DATA TO USE:
──────────
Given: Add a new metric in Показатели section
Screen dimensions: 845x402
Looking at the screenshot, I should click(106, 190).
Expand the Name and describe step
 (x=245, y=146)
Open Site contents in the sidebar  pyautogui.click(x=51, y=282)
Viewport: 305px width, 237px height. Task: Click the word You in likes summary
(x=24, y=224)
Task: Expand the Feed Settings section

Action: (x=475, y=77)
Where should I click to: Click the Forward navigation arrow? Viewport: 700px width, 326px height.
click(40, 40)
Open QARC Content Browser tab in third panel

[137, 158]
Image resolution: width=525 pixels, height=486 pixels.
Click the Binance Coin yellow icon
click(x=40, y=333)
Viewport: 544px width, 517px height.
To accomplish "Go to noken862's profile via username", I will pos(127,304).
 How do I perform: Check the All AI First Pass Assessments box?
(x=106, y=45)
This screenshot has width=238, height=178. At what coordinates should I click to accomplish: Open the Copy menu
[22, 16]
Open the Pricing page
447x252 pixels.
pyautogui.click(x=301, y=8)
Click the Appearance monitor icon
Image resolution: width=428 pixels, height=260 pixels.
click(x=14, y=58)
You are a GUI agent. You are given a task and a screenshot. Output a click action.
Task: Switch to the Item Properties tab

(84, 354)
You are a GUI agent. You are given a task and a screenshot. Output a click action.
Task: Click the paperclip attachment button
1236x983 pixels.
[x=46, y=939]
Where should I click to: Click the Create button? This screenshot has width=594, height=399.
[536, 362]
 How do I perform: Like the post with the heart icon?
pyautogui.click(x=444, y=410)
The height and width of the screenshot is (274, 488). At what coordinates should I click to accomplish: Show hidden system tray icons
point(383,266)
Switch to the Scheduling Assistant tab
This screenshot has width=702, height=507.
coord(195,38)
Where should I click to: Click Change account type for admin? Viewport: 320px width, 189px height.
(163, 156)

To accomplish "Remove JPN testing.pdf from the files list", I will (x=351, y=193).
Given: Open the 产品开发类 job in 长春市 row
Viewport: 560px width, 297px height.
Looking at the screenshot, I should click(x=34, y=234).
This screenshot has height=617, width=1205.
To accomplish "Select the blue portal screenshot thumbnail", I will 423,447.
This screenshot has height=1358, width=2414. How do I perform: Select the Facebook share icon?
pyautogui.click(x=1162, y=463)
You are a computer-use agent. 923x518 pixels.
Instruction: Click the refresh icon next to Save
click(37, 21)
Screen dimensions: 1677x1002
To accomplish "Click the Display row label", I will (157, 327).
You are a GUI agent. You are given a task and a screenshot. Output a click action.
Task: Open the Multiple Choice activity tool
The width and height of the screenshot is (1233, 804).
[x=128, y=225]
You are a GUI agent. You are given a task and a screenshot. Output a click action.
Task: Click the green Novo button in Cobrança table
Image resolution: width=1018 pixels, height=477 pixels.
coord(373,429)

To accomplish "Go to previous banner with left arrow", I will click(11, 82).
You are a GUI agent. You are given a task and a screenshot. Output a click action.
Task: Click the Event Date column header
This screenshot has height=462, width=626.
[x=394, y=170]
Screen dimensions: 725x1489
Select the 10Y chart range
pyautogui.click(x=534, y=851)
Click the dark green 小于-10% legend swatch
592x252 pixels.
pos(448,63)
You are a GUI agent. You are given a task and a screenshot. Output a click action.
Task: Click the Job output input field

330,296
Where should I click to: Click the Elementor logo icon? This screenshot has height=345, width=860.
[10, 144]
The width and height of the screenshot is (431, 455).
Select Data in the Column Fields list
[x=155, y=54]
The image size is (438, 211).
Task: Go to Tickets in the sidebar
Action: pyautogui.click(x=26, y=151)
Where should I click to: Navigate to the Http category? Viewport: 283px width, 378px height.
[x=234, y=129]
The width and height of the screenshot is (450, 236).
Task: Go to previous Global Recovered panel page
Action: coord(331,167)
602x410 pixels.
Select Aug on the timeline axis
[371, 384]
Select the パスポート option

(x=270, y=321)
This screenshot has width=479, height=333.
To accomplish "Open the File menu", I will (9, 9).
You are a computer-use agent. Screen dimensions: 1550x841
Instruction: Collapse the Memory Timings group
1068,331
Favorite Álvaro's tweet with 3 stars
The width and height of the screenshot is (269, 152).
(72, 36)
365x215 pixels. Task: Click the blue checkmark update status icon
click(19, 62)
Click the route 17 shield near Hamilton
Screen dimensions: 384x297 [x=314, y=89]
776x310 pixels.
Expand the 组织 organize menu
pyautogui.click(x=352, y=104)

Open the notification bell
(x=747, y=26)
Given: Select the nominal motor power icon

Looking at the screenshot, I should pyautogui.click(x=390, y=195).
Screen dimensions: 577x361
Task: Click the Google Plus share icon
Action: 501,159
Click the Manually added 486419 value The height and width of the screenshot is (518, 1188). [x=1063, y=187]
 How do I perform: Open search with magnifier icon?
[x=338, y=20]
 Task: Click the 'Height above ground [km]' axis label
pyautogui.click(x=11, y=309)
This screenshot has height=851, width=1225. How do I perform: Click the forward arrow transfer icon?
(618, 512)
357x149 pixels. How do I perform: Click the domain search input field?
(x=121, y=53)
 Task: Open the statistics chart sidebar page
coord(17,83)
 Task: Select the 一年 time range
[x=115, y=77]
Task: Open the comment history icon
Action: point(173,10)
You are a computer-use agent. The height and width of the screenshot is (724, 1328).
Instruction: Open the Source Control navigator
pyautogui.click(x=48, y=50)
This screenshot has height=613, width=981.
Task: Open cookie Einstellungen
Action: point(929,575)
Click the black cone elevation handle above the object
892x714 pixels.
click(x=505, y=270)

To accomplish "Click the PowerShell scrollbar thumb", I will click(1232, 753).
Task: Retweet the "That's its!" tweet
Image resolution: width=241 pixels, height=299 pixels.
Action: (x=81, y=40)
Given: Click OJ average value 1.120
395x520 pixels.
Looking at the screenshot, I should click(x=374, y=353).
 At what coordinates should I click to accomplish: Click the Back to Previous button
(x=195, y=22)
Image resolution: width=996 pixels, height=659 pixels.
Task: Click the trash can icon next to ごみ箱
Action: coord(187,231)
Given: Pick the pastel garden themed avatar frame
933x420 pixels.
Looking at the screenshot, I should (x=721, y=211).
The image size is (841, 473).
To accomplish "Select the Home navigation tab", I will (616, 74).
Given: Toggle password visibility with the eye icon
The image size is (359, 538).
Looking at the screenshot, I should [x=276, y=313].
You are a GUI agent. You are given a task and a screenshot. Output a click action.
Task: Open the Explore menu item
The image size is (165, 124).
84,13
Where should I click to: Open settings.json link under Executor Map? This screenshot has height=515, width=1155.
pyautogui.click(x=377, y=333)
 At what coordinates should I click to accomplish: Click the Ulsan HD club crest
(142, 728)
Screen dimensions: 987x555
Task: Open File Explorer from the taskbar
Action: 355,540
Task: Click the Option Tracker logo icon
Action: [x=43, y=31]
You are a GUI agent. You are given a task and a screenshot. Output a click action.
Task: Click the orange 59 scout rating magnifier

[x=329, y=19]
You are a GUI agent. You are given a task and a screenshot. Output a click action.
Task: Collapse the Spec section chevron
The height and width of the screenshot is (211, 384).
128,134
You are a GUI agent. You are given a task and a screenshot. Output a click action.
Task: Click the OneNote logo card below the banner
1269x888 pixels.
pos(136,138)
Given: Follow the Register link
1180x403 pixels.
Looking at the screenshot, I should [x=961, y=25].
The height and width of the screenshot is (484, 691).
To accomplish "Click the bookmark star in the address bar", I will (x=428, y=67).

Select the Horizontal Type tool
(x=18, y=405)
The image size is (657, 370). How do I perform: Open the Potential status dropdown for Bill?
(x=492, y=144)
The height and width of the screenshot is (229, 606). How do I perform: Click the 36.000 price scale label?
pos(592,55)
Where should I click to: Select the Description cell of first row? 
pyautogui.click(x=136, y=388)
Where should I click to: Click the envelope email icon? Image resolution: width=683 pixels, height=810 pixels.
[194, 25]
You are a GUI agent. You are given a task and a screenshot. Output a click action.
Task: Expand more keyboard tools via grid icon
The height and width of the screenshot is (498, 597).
──────────
WHAT YOU HAVE TO DO:
Tail of the listing, starting at the line with "The height and width of the screenshot is (229, 606)." and ending at the last line: output it exactly and add nothing.

OUTPUT FOR THIS EXERCISE:
The height and width of the screenshot is (229, 606). How do I perform: Click the 36.000 price scale label?
pos(592,55)
Where should I click to: Select the Description cell of first row? 
pyautogui.click(x=136, y=388)
Where should I click to: Click the envelope email icon? Image resolution: width=683 pixels, height=810 pixels.
[194, 25]
You are a GUI agent. You are given a task and a screenshot. Output a click action.
Task: Expand more keyboard tools via grid icon
The height and width of the screenshot is (498, 597).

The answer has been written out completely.